GPT-3 for Science, Excel Domination, LLMs as new a UI
Hey everyone! I’m back to publishing after taking a break with the newsletter. It’s been a busy past month with my startup NLP Labs. We had to pivot and in a future edition I’ll explain why, but I’m optimistic about the new direction. (Shameless plug: if you need lots of text data labeled or categorized fast we might be able to help)
But I’m excited to get back to writing frequently about the topics I care about.
Here are 3 of the most interesting things I came across this past week
🧬 How to Build a GPT-3 for Science
Imagine if you could get simple but correct answers to scientific questions. Imagine if it was 100x easier to read scientific papers. This can become a reality, but in the article John Nicholson points out that LLMs haven’t had a major impact in the world of science because research papers are gated by publishers.
Research papers contain everything from references to other papers, key takeaways from experiments, and statistical relationships. Breaking papers down to these components could make it possible to train LLMs to answer questions such as “Tell me why this hypothesis is wrong?” and “What evidence is there to support idea X?”

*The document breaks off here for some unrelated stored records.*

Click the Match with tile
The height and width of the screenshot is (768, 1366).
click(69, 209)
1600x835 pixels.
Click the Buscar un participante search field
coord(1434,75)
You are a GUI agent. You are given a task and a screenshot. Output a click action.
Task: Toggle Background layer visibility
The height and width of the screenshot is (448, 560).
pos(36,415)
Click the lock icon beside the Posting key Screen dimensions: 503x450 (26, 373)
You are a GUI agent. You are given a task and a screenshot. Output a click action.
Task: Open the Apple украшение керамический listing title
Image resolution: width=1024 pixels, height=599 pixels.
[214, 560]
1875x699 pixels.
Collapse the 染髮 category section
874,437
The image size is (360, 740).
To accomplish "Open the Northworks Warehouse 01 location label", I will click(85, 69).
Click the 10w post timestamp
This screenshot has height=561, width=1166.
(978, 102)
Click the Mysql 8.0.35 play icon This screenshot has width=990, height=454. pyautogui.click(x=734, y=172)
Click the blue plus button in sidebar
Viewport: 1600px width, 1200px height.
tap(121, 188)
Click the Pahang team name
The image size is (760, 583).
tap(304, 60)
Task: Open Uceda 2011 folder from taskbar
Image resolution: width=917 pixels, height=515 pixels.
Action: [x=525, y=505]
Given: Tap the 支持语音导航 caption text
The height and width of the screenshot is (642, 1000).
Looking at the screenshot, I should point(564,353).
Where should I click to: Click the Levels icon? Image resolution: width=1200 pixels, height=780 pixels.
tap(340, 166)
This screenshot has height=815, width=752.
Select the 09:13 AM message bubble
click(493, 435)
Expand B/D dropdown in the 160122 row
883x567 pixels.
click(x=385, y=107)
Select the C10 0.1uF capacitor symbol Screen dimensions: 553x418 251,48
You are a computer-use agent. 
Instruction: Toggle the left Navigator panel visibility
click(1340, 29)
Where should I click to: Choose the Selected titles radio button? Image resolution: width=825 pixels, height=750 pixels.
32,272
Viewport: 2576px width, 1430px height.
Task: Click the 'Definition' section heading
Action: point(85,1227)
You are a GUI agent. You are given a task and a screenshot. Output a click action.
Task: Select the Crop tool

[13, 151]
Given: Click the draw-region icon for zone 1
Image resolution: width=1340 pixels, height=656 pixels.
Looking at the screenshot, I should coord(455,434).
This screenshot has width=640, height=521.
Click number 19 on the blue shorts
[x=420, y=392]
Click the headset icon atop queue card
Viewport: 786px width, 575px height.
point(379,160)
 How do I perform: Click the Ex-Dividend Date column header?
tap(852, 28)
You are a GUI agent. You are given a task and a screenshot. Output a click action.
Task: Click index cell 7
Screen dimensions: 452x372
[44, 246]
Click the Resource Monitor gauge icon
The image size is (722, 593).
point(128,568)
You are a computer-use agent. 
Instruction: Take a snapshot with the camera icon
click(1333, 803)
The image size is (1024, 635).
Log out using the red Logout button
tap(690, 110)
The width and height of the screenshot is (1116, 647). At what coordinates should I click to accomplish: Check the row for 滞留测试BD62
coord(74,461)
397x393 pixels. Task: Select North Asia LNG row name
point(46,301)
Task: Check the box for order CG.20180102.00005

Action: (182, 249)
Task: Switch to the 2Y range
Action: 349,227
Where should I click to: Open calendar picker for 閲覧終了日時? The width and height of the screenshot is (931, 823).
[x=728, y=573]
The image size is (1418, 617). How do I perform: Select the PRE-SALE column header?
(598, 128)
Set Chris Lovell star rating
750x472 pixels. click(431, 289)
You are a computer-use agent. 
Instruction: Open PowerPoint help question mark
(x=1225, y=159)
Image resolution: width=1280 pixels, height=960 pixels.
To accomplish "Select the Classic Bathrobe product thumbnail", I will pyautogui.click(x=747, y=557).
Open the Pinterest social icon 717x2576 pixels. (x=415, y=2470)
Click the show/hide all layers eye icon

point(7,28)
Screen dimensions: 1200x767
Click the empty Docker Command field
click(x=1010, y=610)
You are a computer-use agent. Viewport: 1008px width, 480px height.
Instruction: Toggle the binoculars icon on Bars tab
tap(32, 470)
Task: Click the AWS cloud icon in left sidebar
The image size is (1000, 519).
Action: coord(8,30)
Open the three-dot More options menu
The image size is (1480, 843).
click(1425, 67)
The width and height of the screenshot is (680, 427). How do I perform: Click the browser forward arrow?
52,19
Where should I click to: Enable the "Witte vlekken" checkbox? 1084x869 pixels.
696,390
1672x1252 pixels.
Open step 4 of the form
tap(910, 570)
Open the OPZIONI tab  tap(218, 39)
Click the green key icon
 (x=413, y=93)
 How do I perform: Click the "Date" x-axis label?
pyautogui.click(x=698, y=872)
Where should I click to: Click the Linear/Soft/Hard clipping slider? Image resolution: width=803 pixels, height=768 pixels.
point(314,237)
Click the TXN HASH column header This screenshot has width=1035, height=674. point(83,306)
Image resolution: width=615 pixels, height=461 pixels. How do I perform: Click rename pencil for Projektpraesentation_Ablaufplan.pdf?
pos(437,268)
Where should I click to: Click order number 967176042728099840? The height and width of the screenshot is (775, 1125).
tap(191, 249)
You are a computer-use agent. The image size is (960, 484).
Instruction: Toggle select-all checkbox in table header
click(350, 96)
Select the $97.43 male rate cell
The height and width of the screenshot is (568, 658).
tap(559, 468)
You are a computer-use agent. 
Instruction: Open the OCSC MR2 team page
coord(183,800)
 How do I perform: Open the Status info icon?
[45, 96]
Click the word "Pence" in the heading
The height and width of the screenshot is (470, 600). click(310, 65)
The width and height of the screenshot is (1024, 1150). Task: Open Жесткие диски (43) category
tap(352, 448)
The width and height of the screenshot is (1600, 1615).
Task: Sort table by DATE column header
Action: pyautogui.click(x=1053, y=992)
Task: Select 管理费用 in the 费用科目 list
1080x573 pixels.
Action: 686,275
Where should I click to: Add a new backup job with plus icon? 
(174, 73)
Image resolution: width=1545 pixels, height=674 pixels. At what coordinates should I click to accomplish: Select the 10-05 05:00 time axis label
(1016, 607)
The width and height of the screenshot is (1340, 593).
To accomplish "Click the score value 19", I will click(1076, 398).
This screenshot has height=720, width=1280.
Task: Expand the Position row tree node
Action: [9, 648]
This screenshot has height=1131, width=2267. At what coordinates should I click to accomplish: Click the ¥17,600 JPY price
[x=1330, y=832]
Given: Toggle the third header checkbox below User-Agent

Josh Nicholson’s company, Scite, is trying to make the above reality and has collected over 1B citation statements from 30+ million full-text articles! I love it when passionate people go through all the schlep work to build incredible useful datasets. Scite used the dataset to build a machine learning model that can go through each citation in a paper and determine whether the citing paper provides supporting or contrasting evidence to the cited paper’s findings. This is so neat because it’s a way to quickly assess the credibility of a finding in a research paper.
Excel Never Dies
Packy McCormick describes Excel as “Lindy Software” because it’s been around for a long time and is very likely to continue to be around for a long time. Some reasons for this are:
Flexibility - Excel can handle a combinatorial explosion number of use cases without 1) knowing what people want to build on top of it beforehand and 2) being user-friendly
Network Effects - Users build functionality and extension on top of it which attracts and retains more users. Excel can handle more features without ruining its core experience
Passionate Users - Ever met an investment banker and not had the words “Excel” and “keyboard shortcuts” brought up?
You can even make the argument that most B2B SaaS companies, especially industry-specific CRMs (i.e. Salesforce), exist because they overcome one specific shortcoming of doing the workflow Excel.
The Unbundling of Excel.
However, if LLMs increase the usability of Excel drastically and help overcome its shortcomings I do wonder if it will only strengthen Excel’s moat and cause more users to opt-out of vertical software.
LLMs as new a UI
We’re all going to be automated out of our jobs! Just kidding. But seriously this demo by Adept AI is incredible. They trained a model to perform software tasks and this thread I linked below goes through some compelling use cases. Just above in the newsletter, I mentioned that LLMs can augment the experience of spreadsheets.
I’m very curious to know if there’s been a paper published and what the training dataset looks like for this task. My initial guess is that the model breaks down each input command and extracts the intent depending on the software it’s running against.